◆ **PROBLEM**
Rewrite the rows below with "icon" changed to "symbol" everywhere it appears, keeping all other text the same.

◆ **EXTRACTED RECORDS**

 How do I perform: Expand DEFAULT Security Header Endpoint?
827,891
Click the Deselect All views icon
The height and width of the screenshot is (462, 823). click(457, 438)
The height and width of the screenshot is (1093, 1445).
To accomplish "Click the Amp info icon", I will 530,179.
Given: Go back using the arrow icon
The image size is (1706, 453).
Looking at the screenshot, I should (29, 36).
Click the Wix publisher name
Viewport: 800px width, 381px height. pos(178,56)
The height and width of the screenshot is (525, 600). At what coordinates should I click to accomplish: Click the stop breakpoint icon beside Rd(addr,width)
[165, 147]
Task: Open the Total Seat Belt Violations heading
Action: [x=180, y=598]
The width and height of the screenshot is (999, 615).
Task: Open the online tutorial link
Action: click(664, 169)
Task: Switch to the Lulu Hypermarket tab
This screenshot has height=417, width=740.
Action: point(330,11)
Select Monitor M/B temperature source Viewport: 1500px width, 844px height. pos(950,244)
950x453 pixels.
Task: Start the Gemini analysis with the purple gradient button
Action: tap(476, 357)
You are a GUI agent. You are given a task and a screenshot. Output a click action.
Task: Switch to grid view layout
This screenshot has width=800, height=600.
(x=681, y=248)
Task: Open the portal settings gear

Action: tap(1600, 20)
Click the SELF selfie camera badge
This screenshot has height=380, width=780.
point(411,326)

◆ **SOLUTION BELOW**
 How do I perform: Expand DEFAULT Security Header Endpoint?
827,891
Click the Deselect All views symbol
The height and width of the screenshot is (462, 823). click(457, 438)
The height and width of the screenshot is (1093, 1445).
To accomplish "Click the Amp info symbol", I will 530,179.
Given: Go back using the arrow symbol
The image size is (1706, 453).
Looking at the screenshot, I should (29, 36).
Click the Wix publisher name
Viewport: 800px width, 381px height. pos(178,56)
The height and width of the screenshot is (525, 600). At what coordinates should I click to accomplish: Click the stop breakpoint symbol beside Rd(addr,width)
[165, 147]
Task: Open the Total Seat Belt Violations heading
Action: [x=180, y=598]
The width and height of the screenshot is (999, 615).
Task: Open the online tutorial link
Action: click(664, 169)
Task: Switch to the Lulu Hypermarket tab
This screenshot has height=417, width=740.
Action: point(330,11)
Select Monitor M/B temperature source Viewport: 1500px width, 844px height. pos(950,244)
950x453 pixels.
Task: Start the Gemini analysis with the purple gradient button
Action: tap(476, 357)
You are a GUI agent. You are given a task and a screenshot. Output a click action.
Task: Switch to grid view layout
This screenshot has width=800, height=600.
(x=681, y=248)
Task: Open the portal settings gear

Action: tap(1600, 20)
Click the SELF selfie camera badge
This screenshot has height=380, width=780.
point(411,326)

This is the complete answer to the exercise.